■ **SUPPLIED RECORDS**:
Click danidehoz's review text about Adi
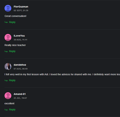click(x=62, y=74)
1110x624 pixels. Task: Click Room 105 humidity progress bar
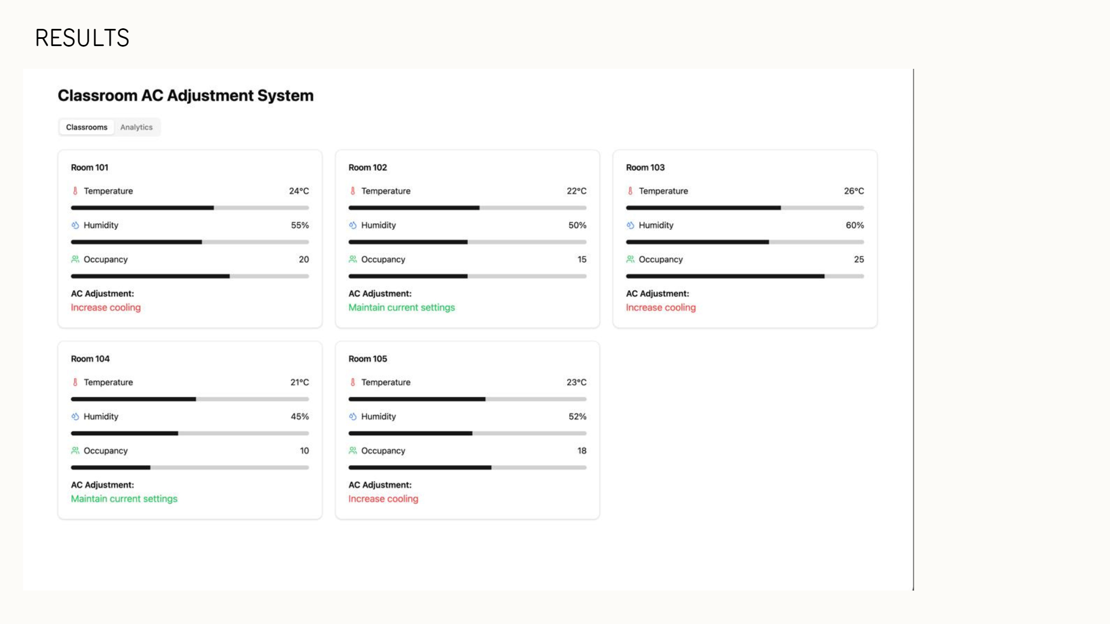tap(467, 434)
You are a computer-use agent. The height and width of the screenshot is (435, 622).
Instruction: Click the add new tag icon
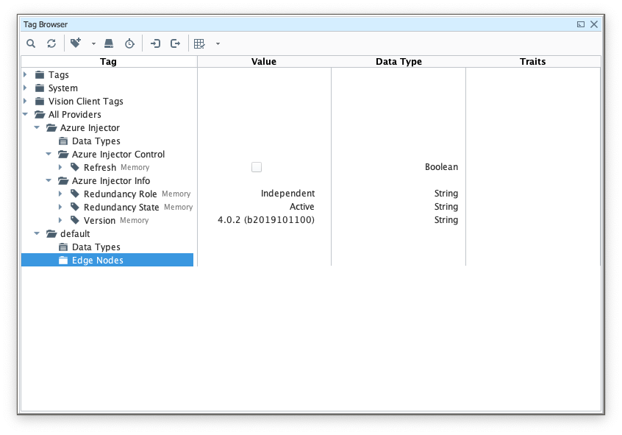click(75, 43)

---

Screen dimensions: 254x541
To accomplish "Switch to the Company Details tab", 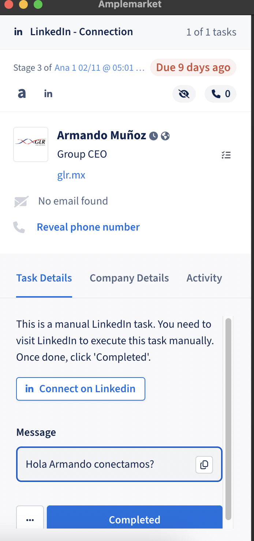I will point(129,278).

■ **SET TASK**: Switch "add new tag icon" to "delete tag icon" in the stretch from the line containing "You are a computer-use" through the line containing "click(75, 43)", and write out only those lines with everything else unchanged, leaving the pictures out.

■ **OUTPUT OF THE TASK**:
You are a computer-use agent. The height and width of the screenshot is (435, 622).
Instruction: Click the delete tag icon
click(75, 43)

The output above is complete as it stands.